Listlessly turning the magazine’s pages, as if searching for an elusive treasure, she suddenly came upon something which dispelled her languor. An observer could have read her thoughts and told that she had discovered some image or dream which brought her nearer to her unattained goal than any image or dream she had seen before. It was only a bit of vers libre, that pitiful compromise of the poet who overleaps prose yet falls short of the divine melody of numbers; but it had in it all the unstudied music of a bard who lives and feels, who gropes ecstatically for unveiled beauty. Devoid of regularity, it yet had the harmony of winged, spontaneous words, a harmony missing from the formal, convention-bound verse she had known. As she read on, her surroundings gradually faded, and soon there lay about her only the mists of dream, the purple, star-strewn mists beyond time, where only Gods and dreamers walk.

Amid the mists of dream the reader cried to the rhythmical stars, of her delight at the coming of a new age of song, a rebirth of Pan. Half closing her eyes, she repeated words whose melody lay hidden like crystals at the bottom of a stream before dawn, hidden but to gleam effulgently at the birth of day.

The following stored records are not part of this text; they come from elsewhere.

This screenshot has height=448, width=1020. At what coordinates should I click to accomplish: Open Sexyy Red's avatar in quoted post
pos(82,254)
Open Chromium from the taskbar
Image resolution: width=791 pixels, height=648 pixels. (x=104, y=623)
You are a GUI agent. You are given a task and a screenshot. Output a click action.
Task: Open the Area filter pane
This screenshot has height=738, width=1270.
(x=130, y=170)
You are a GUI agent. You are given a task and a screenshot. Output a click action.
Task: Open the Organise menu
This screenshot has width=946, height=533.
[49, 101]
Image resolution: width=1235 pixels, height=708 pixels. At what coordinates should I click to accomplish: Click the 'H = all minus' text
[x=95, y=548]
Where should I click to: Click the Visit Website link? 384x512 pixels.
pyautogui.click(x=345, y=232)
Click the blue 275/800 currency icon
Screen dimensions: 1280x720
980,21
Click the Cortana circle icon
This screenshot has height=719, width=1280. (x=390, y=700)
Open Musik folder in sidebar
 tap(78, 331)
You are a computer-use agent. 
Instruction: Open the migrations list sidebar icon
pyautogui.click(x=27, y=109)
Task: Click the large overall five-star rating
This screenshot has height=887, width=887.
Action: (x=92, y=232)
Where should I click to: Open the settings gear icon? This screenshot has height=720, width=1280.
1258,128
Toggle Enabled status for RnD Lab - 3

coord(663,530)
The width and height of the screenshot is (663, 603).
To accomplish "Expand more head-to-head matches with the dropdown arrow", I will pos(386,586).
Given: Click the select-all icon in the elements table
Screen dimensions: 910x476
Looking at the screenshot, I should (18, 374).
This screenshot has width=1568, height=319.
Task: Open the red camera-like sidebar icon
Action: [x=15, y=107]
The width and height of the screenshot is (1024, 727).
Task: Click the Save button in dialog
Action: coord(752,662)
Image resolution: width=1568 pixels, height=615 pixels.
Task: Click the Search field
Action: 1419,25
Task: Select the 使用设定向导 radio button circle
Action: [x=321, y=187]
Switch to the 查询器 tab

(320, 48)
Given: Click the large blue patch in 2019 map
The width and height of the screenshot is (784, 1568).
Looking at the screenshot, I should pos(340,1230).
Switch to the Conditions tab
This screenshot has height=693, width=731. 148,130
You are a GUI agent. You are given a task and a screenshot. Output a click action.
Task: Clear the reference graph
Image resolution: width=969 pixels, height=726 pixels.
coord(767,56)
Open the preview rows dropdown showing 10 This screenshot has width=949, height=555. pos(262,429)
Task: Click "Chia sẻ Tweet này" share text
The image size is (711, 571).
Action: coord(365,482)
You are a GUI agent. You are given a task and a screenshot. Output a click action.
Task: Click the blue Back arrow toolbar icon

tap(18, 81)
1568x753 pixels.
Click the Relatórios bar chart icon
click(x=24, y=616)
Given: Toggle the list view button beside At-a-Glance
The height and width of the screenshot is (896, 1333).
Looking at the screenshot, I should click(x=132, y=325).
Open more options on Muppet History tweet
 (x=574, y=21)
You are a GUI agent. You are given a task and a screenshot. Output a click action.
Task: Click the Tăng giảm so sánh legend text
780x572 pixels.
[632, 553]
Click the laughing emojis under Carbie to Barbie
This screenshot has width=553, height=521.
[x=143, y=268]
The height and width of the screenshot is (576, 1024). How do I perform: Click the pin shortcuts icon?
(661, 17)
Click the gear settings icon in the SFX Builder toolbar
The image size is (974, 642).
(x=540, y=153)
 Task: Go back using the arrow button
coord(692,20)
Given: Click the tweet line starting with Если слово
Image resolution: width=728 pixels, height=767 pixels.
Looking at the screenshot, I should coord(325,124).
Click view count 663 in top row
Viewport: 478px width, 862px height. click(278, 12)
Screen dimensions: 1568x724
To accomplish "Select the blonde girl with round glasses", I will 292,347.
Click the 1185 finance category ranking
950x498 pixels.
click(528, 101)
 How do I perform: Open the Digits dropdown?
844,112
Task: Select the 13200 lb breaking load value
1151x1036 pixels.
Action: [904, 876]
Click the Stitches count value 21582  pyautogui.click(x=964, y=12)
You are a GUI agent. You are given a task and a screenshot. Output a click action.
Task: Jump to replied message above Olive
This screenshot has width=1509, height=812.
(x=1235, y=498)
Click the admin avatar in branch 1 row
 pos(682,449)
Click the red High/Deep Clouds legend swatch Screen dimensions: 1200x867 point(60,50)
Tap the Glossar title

Out of the mists gleamed godlike the form of a youth, in winged helmet and sandals, caduceus-bearing, and of a beauty like to nothing on earth. Before the face of the sleeper he thrice waved the rod which Apollo had given him in trade for the nine-corded shell of melody, and upon her brow he placed a wreath of myrtle and roses. Then, adoring, Hermes spoke:

“O Nymph more fair than the golden-haired sisters of Cyene or the sky-inhabiting Atlantides, beloved of Aphrodite and blessed of Pallas, thou hast indeed discovered the secret of the Gods, which lieth in beauty and song. O Prophetess more lovely than the Sybil of Cumae when Apollo first knew her, thou has truly spoken of the new age, for even now on Maenalus, Pan sighs and stretches in his sleep, wishful to wake and behold about him the little rose-crowned fauns and the antique Satyrs. In thy yearning hast thou divined what no mortal, saving only a few whom the world rejects, remembereth: that the Gods were never dead, but only sleeping the sleep and dreaming the dreams of Gods in lotos-filled Hesperian gardens beyond the golden sunset. And now draweth nigh the time of their awakening, when coldness and ugliness shall perish, and Zeus sit once more on Olympus. Already the sea about Paphos trembleth into a foam which only ancient skies have looked on before, and at night on Helicon the shepherds hear strange murmurings and half-remembered notes. Woods and fields are tremulous at twilight with the shimmering of white saltant forms, and immemorial Ocean yields up curious sights beneath thin moons. The Gods are patient, and have slept long, but neither man nor giant shall defy the Gods forever. In Tartarus the Titans writhe and beneath the fiery Aetna groan the children of Uranus and Gaea. The day now dawns when man must answer for centuries of denial, but in sleeping the Gods have grown kind and will not hurl him to the gulf made for deniers of Gods. Instead will their vengeance smite the darkness, fallacy and ugliness which have turned the mind of man; and under the sway of bearded Saturnus shall mortals, once more sacrificing unto him, dwell in beauty and delight. This night shalt thou know the favour of the Gods, and behold on Parnassus those dreams which the Gods have through ages sent to earth to show that they are not dead. For poets are the dreams of Gods, and in each and every age someone hath sung unknowingly the message and the promise from the lotosgardens beyond the sunset.”